Burn Baby Burn
January 18, 2007 at 7:58 pm
Coffin
Ashes to ashes, dust to dust - you might think what happens to our bodies when we’ve shuffled off the mortal coil might be an environmentally neutral, an entirely natural process. Not according to residents of towns and cities across America, who claim that cremation is releasing dangerous chemicals into the atmosphere.


Citizens are becoming concerned about the possible side-effects of living near crematoria due to the chemicals released when bodies are burned, especially the problem of mercury from incinerated dental fillings.

The US Environmental Protection Agency (EPA) estimates that each crematorium emits 320 pounds of mercury each year, though some activists claim this is a conservative figure.

Community leader Johnny White, who represents the people of Richmond, California, a largely poor black area of San Francisco, said “You’re burning bodies, and the emissions are going up into the air. They can put it somewhere else, away from where people live.”

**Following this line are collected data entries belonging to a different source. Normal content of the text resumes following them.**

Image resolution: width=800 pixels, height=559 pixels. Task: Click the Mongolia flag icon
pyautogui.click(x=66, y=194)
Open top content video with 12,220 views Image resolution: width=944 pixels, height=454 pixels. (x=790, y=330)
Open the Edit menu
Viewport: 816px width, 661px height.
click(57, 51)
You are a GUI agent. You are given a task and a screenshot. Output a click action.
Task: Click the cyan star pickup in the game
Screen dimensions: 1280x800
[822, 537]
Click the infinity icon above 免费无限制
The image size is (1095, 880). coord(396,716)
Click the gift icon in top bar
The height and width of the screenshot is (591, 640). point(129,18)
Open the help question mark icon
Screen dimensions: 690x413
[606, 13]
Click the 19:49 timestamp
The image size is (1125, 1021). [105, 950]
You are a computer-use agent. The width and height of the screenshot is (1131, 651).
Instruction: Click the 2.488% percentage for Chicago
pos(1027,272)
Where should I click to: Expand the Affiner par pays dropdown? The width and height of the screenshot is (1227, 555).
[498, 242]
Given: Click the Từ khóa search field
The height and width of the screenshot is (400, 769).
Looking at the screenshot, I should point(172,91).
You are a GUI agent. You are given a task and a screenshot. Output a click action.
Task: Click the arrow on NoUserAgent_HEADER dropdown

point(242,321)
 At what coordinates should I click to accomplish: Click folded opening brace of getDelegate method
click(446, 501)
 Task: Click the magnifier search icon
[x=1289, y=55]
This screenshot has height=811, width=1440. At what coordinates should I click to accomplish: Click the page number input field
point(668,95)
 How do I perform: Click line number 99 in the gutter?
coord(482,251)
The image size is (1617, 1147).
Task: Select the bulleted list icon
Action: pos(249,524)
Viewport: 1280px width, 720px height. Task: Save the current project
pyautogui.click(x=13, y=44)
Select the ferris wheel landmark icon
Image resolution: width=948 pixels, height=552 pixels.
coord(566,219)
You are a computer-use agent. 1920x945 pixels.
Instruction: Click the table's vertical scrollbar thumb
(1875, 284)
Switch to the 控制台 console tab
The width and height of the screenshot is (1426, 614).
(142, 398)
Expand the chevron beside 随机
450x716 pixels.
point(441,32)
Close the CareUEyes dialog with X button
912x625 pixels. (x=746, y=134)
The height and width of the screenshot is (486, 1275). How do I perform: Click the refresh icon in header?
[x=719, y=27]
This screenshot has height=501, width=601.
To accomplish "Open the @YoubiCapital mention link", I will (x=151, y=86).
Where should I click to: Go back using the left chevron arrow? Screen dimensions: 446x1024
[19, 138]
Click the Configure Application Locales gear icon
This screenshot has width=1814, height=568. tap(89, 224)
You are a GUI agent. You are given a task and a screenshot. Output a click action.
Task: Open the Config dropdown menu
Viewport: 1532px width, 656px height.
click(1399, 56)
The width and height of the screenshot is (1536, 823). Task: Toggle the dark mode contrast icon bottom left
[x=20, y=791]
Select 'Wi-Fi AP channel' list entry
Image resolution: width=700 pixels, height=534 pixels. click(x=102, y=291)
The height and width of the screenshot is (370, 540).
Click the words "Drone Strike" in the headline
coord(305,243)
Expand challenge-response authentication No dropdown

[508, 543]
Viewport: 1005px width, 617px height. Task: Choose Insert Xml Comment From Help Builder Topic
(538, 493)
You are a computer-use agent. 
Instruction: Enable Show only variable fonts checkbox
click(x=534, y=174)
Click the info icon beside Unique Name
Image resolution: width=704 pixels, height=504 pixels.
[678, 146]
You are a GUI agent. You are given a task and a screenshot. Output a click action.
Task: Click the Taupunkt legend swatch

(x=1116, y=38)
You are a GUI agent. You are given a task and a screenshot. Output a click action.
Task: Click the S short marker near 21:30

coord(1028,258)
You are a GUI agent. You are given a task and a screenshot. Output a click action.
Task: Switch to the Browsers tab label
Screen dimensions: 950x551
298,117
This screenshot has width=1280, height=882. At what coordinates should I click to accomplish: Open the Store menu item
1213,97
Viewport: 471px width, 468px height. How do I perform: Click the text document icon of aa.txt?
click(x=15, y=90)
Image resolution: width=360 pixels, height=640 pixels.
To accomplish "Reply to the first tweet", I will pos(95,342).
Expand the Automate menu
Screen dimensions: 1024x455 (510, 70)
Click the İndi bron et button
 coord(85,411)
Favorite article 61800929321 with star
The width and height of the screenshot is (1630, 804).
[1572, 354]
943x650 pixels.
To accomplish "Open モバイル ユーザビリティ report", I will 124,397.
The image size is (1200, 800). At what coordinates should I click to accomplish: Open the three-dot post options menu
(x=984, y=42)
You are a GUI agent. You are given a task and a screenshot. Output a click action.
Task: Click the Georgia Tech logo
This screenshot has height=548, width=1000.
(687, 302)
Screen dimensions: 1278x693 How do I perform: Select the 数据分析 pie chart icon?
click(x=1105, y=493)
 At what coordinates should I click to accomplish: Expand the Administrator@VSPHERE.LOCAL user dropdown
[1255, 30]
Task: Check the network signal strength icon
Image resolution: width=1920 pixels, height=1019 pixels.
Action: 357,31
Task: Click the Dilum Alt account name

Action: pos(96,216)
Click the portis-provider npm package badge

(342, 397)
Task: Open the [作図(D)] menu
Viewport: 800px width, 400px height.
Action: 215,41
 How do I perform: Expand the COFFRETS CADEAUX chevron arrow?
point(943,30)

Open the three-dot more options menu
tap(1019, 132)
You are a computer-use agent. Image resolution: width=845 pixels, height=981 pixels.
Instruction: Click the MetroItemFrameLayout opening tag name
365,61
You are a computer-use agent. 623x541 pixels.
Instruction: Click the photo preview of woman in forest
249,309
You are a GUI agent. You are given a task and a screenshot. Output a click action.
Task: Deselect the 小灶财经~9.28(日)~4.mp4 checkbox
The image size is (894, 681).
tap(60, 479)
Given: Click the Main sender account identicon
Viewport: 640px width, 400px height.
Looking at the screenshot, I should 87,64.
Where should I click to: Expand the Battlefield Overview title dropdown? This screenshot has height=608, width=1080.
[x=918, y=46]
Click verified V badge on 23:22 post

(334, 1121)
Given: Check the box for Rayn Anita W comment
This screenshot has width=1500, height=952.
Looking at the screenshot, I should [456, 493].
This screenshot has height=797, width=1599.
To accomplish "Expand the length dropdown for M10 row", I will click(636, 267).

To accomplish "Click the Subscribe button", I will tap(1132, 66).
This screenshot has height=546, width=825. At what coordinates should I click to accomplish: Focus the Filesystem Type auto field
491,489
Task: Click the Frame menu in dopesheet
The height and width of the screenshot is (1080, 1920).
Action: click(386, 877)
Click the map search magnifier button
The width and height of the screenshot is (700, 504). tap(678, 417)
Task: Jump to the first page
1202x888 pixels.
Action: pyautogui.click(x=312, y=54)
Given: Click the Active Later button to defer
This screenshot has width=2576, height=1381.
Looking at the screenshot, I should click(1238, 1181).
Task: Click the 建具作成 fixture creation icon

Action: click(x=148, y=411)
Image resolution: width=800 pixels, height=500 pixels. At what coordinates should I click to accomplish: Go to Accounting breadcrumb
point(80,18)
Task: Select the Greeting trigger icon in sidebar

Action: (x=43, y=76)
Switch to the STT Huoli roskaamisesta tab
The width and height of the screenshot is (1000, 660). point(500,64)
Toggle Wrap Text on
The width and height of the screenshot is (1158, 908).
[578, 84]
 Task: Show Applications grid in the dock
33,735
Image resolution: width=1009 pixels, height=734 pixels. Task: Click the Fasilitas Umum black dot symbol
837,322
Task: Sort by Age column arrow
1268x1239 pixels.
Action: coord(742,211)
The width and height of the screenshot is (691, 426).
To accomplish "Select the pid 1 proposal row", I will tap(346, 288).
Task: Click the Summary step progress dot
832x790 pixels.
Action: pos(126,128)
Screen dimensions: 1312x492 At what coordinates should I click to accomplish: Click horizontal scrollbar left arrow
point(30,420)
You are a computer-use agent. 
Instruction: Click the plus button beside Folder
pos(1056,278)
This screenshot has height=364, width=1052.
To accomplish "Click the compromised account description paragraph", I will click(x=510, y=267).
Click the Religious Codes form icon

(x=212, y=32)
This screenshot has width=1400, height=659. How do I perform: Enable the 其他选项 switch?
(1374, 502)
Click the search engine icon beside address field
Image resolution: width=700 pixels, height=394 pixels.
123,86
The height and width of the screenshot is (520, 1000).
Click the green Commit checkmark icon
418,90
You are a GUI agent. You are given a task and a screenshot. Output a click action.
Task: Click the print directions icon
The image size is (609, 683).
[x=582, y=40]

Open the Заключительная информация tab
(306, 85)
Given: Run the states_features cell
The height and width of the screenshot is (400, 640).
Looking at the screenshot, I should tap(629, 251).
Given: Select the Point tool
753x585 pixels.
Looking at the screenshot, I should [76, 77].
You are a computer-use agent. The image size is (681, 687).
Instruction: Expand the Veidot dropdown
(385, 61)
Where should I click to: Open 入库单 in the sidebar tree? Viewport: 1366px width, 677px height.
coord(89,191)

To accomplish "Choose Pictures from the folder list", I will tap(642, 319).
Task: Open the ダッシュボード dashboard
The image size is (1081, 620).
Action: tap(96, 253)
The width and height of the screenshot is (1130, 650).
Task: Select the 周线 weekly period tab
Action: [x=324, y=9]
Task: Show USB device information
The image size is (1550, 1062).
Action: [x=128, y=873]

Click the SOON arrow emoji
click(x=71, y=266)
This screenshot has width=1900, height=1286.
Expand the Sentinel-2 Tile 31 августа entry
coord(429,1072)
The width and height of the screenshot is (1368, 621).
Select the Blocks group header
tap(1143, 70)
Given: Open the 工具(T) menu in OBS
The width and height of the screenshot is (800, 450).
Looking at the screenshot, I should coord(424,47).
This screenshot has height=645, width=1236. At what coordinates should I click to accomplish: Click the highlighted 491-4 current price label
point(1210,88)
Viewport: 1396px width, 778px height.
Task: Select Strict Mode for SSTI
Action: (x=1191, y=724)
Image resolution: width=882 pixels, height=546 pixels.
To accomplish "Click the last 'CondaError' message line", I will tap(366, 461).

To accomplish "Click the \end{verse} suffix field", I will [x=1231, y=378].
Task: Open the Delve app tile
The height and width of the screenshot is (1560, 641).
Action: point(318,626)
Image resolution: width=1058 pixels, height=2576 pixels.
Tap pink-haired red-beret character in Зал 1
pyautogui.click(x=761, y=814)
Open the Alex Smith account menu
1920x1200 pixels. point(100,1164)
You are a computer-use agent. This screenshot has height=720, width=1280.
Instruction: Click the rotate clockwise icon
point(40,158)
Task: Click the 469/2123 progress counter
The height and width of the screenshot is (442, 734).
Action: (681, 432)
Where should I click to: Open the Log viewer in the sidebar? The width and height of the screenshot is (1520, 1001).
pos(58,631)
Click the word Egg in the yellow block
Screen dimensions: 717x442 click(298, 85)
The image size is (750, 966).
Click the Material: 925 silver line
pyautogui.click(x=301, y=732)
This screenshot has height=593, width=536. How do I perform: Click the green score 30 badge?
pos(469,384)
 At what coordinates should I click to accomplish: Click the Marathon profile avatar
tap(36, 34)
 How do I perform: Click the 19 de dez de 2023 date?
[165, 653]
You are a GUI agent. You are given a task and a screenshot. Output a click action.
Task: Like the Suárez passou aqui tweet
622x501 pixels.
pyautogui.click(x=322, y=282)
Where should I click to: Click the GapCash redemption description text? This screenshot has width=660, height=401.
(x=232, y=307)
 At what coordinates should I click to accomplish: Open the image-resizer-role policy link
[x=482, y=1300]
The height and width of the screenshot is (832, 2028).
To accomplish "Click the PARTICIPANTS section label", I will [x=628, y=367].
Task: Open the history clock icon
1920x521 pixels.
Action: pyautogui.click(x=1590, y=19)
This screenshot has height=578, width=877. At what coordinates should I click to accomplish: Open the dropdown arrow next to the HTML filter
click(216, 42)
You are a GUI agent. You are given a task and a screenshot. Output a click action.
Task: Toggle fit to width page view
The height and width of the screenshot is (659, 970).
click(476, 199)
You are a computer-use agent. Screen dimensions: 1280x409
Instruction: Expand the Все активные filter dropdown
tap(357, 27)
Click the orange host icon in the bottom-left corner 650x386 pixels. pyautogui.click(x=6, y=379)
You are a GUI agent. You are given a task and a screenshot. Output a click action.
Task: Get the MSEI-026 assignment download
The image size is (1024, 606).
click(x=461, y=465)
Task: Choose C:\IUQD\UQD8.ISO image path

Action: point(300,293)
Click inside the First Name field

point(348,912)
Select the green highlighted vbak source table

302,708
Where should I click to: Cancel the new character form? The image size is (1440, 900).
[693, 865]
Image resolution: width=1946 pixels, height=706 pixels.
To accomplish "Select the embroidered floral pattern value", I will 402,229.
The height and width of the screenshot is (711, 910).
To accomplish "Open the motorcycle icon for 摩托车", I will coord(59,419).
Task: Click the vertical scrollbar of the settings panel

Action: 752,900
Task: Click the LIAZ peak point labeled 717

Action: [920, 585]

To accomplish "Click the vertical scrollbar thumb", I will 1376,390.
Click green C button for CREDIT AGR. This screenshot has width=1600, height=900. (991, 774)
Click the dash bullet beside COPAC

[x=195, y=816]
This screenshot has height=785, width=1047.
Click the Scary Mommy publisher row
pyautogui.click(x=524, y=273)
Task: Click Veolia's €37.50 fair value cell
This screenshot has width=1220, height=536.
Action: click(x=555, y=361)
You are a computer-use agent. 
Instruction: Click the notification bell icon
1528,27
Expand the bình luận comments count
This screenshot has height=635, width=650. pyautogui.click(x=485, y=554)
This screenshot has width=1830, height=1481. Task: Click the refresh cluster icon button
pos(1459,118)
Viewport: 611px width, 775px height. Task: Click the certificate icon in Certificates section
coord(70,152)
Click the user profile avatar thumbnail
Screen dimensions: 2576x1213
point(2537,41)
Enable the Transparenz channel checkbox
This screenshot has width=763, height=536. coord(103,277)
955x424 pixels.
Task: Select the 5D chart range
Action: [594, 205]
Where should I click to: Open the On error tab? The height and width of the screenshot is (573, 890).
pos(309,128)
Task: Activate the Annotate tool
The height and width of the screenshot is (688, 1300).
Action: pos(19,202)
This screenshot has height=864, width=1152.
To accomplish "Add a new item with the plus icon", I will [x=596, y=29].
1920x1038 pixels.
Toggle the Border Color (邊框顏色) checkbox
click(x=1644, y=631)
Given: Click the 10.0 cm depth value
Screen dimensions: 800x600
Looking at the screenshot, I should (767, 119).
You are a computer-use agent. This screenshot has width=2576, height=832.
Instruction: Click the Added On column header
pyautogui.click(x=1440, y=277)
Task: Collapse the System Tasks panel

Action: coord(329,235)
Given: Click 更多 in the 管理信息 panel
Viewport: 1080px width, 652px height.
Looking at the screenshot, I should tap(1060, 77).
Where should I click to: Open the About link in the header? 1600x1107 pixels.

“We don’t want to be guinea pigs,” added one Henry Clark, chief of Richmond’s West County Toxic Coalition. “These things are not properly regulated. There’s a scarcity of information on what chemicals they use in the process, and what is actually released.”

However, some scientists, along with the funeral industry, have said the public is over-reacting to the issue. An EPA scientist said, “I don’t think it’s a risk to people who live in the vicinity of crematoriums,” while the Cremation Association of North America claimed “From an environmental standpoint, crematories are a non-issue.”